### Task to complete
Render the lines as a Markdown table with the columns Row and Line, starting with the line that contains "Click the Share arrow icon" and going on through the line that contains "point(907,221)". Leave out any blank lines.

— Start of Data excerpts —

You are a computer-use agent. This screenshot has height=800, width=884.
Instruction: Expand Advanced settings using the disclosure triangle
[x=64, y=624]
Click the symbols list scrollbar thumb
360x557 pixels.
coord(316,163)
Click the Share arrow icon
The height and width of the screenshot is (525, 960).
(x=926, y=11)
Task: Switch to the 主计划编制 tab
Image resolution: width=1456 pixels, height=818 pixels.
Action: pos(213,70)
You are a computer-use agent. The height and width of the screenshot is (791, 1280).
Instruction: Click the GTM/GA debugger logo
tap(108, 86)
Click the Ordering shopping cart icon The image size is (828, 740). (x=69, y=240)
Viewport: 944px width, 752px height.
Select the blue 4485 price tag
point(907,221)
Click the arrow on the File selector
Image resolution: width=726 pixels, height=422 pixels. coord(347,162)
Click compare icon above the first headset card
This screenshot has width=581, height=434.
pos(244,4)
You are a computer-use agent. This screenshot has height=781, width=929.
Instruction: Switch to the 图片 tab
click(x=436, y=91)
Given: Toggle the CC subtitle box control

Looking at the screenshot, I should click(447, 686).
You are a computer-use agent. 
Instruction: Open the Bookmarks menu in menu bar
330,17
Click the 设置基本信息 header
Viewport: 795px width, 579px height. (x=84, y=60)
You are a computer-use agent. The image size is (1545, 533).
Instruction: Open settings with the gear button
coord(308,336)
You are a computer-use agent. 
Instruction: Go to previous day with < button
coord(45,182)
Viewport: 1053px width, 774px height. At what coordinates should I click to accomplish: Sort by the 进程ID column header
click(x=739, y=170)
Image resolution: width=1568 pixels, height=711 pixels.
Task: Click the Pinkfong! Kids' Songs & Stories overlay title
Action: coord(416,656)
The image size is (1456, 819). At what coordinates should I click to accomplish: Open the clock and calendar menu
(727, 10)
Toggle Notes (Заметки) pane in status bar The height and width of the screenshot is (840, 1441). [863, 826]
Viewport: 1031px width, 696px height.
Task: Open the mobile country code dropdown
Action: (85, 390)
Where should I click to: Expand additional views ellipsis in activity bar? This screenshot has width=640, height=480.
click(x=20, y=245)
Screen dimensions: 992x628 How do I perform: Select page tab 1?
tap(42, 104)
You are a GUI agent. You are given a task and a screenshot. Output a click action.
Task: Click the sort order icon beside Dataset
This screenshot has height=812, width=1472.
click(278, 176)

— End of Data excerpts —

### Exercise response
| Row | Line |
|---|---|
| 1 | Click the Share arrow icon |
| 2 | The height and width of the screenshot is (525, 960). |
| 3 | (x=926, y=11) |
| 4 | Task: Switch to the 主计划编制 tab |
| 5 | Image resolution: width=1456 pixels, height=818 pixels. |
| 6 | Action: pos(213,70) |
| 7 | You are a computer-use agent. The height and width of the screenshot is (791, 1280). |
| 8 | Instruction: Click the GTM/GA debugger logo |
| 9 | tap(108, 86) |
| 10 | Click the Ordering shopping cart icon The image size is (828, 740). (x=69, y=240) |
| 11 | Viewport: 944px width, 752px height. |
| 12 | Select the blue 4485 price tag |
| 13 | point(907,221) |